More than 750 budding young athletes from London competed in their first School Games Festival today. The event is part of a new and exciting opportunity to encourage young people to play more competitive sport in school and leave a lasting sporting legacy from London’s Olympics.
The London Festival is one of nine pilot events taking place across the country this summer ahead of the launch of the new national School Games competition in September. The new competition will use the inspiration of 2012 to get more young people playing competitive sport, and will build up to a national final in the Olympic Stadium in May 2012.
The Secretary of State was joined today by Olympic medallist Gail Emms and Paralympic medallist David Weir as well as the Mayor of London, Boris Johnson.
Jeremy Hunt, said:
“London has long been a great sporting capital, and Londoners recognise the power of competitive sport to inspire people and bring communities together. The new School Games competition will use the power of the 2012 Games to get more children and young people playing competitive sport. The competition will be a real sporting legacy from London’s Olympic and Paralympic Games - indeed, some of the young people here today will have the chance to compete in the final next year in the Olympic Stadium. I want to thank everyone involved for making this pilot School Games festival such a success.”
The Mayor of London, Boris Johnson, said:
“The London School Games is a great example of how young people from across the capital can be brought together and inspired by sport. As we head ever closer to the Olympic and Paralympic Games in 2012 we are doing all we can here in London to ensure that competitive spirit is encouraged and to give more kids the chance to get fit and active. My sports fund is investing millions into some really inspiring grassroots projects to do just that. I hope that as a result of this targeted investment we can help to produce some sporting champions of the future.”
Health Secretary, Andrew Lansley said:
“Being active is vital for a healthy childhood and helps in the drive against obesity. Competitive school sport can also offer a wide range of other benefits like better self-esteem, confidence and social skills.

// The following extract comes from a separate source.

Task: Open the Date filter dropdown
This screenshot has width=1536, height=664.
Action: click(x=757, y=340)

“With over 30 sports to choose from including Olympic and Paralympic sports, we hope the Games will encourage more children and young people to make sport and physical activity a regular part of their lives.”

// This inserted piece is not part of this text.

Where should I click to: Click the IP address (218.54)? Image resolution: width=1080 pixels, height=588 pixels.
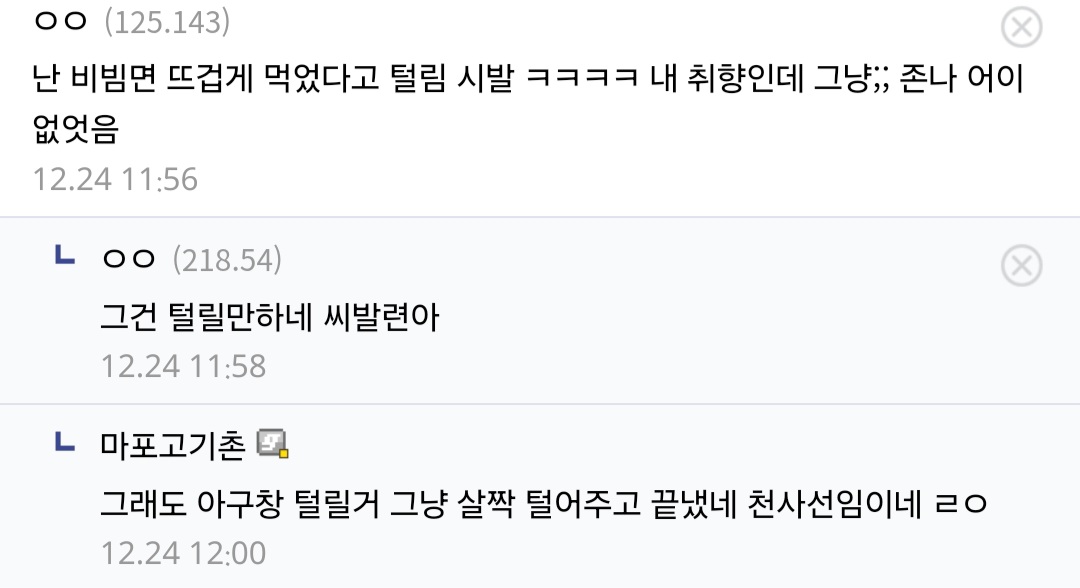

Children’s Minister Tim Loughton said:
“Competitive sport is an important part of a truly rounded education that schools should give all pupils - regardless of their background or ability. Sport can bring out the best in everyone, helping to develop important team building skills while teaching how to win gracefully and show dignity in defeat. The School Games will ensure young people of all abilities will be able to take full advantage of the opportunity to get involved.”
Baroness Sue Campbell, Chief Executive of the Youth Sport Trust, the charity delivering the School Games, said:
“Competitive sport teaches young people a range of life skills - from confidence and self-esteem to respect and friendship - all of which will support them as they continue to progress through school and on to future careers. Improving sporting opportunities for young people with disabilities is a key focus for the Youth Sport Trust and the School Games gives all young people more opportunities to take part in a variety of sporting competitions at school.”
Young people taking part in the School Games will have the chance to compete in a range of Olympic and Paralympic sports such as hockey, tennis, volleyball, swimming and boccia. Competitions within schools will lead to district-, county- and ultimately national-levels.
The School Games is supported by a range of partners including the Department for Culture, Media and Sport, Sport England, Department of Health, Department for Education, Paralympics GB and the Youth Sport Trust. More than £100 million of Lottery and Government funding is being injected into the School Games over the next three years.